Fisco, rispunta a sorpresa la rottamazione delle cartelle

Manovra 2018 senza tagli. Allo studio la riapertura dei termini della sanatoria per 400mila contribuenti

Non basta il Pil che cresce più delle attese e quindi concede un po' di respiro ai conti pubblici. Il conto della manovra d'autunno è salatissimo (al momento 22 miliardi), di tagli alla spesa non se ne parla e di conseguenza servono nuove entrate. Quindi tasse o misure anti evasione. Ma non mancherà un condono. Nella legge di Bilancio potrebbe trovare posto una nuova edizione della rottamazione delle cartelle esattoriali. Quella che si è conclusa in luglio ha avuto risultati superiori alle aspettative. Una parte delle risorse necessarie alla manovra arriveranno dalla prima edizione, circa 1,2 miliardi. Ma ne servono altri 5 e quindi il ministero dell'Economia sta pensando di riaprire i termini cercando di fare rientrare i circa 400mila contribuenti rimasti esclusi dalla prima edizione.

Ipotesi che deve ancora passare al vaglio politico. Ma è più che probabile che passi, spiegava ieri una fonte del ministero. La rottamazione non è una materia sensibile. Nessuno si oppone. Contro la spending review, invece, ci sono resistenze notevoli. Dei tagli dei ministeri messi a bilancio per quest'anno e fino al 2020 non c'è traccia nelle bozze della manovra. Il decreto che ripartisce i risparmi tra i dicasteri è arrivato, in ritardo, in luglio.

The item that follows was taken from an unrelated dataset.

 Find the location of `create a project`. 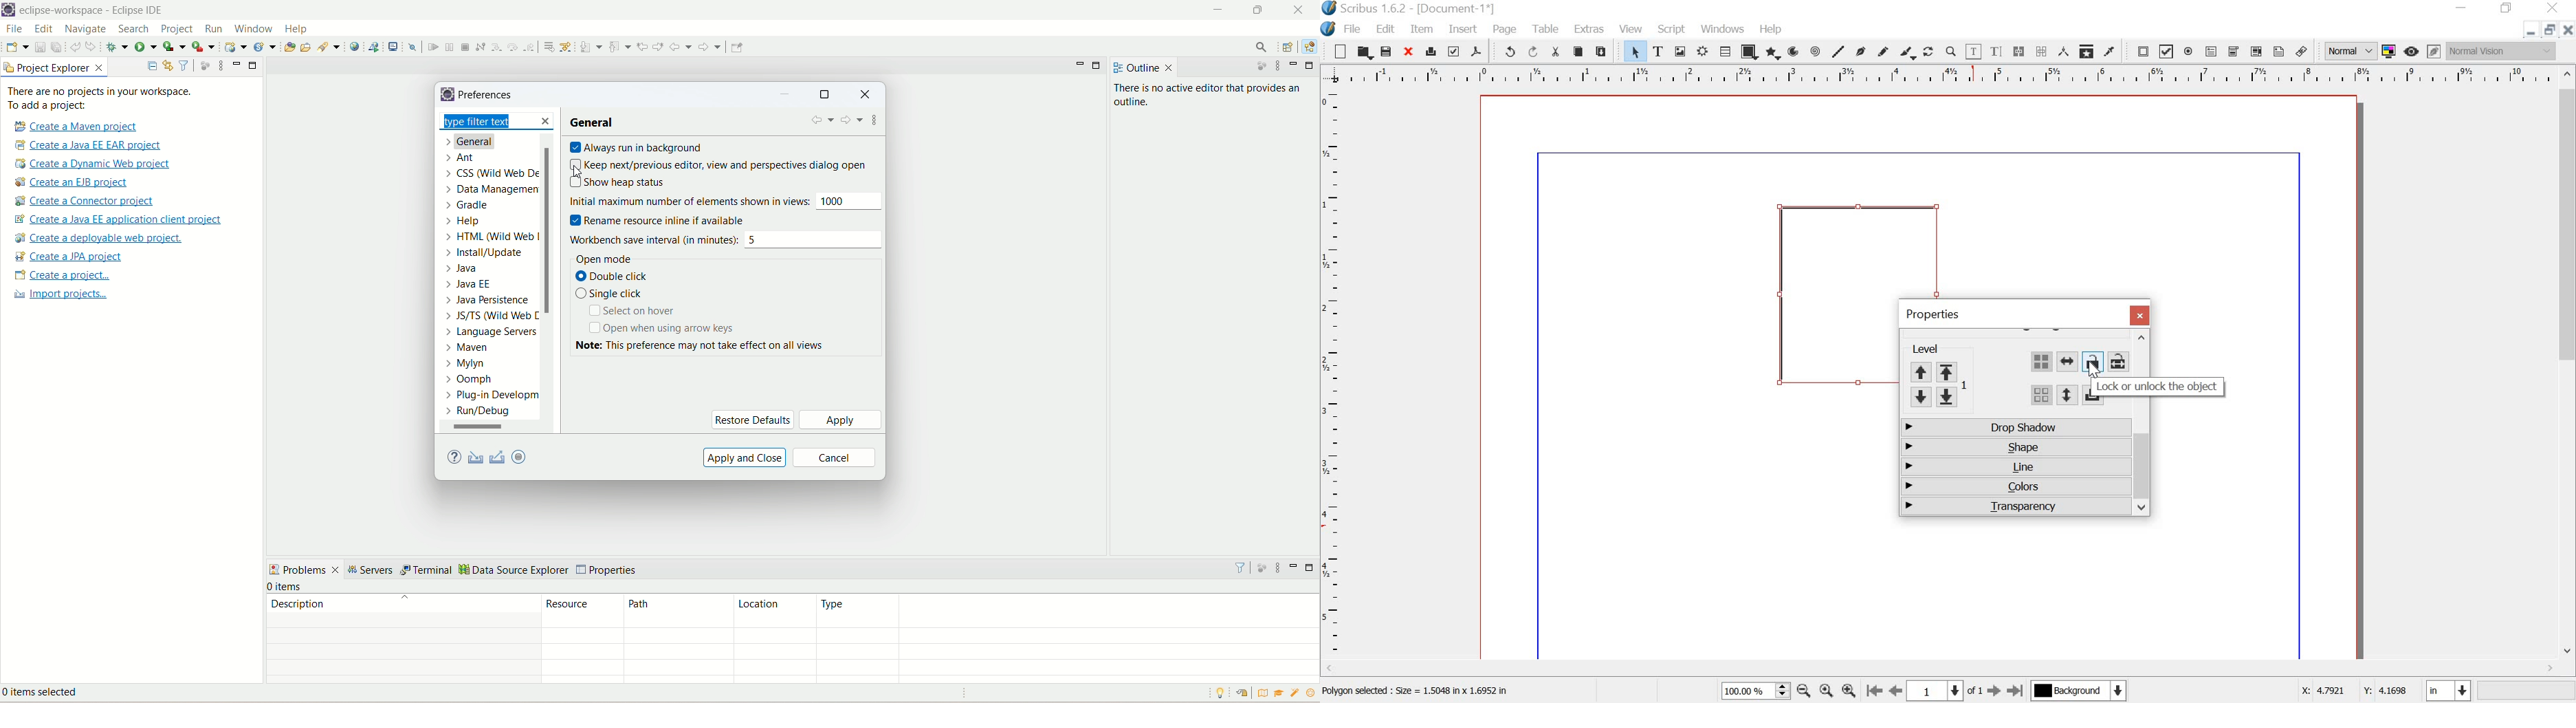

create a project is located at coordinates (60, 276).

Il miliardo in programma per il 2017 è tutto da verificare e poi la legge di bilancio dovrebbe prevedere tagli anche per i prossimi tre anni. Ma non è aria con le elezioni alle porte, visto che i risparmi potrebbero colpire la sanità.

Il governo Gentiloni non ha intenzione di creare frizioni che possono mettere a rischio la sessione di bilancio. La prima sfida è quella della nota di aggiornamento al Def che deve essere votata entro il 27 settembre, ma che con ogni probabilità approderà al Parlamento una settimana prima. Al Senato la maggioranza è risicata e c'è la possibilità che il documento sia bocciato. Se succedesse il governo dovrebbe trovare altri 5/6 miliardi di euro. Nella nota c'è infatti la correzione del deficit allo 0,3%, che sostituisce quella dello 0,6%. Uno sconto già autorizzato dalla Commissione europea, ma che, paradossalmente, rischia di essere bocciato dal Parlamento italiano. Tecnicalità a parte, il fatto che il governo sia preoccupato per un passaggio che nella norma risolve in una formalità, dà il senso di quanto siano tesi i rapporti con la maggioranza.

I partiti che sostengono l'esecutivo spingono per includere nella legge di Bilancio un capitolo pensioni, che il governo esclude se non per lo sconto mini (due anni in meno rispetto ai 30 di contributi richiesti) riservato alle madri che vogliono aderire all'Ape sociale. Il ministro dell'Economia Pier Carlo Padoan e il premier Paolo Gentiloni sono d'accordo nel concentrare le pochissime risorse a disposizione per la decontribuzione.

Al momento è data per certa solo la versione molto light che metterebbe il governo al riparo da un richiamo della Commissione europea, cioè uno sconto del 50% sui contributi pagati per i neo assunti sotto i 29 anni. Difficile fare salire questa soglia di età, come vorrebbe il governo. Anche per tenere conto delle particolari caratteristiche del mercato del lavoro italiano (i giovani iniziano più tardi a lavorare).

Quindi Palazzo Chigi sta lavorando a una misura studiata per i più anziani, in particolare per cercare di non fare licenziare quelli che sono stati assunti con la precedente versione della decontribuzione, quella de governo Renzi.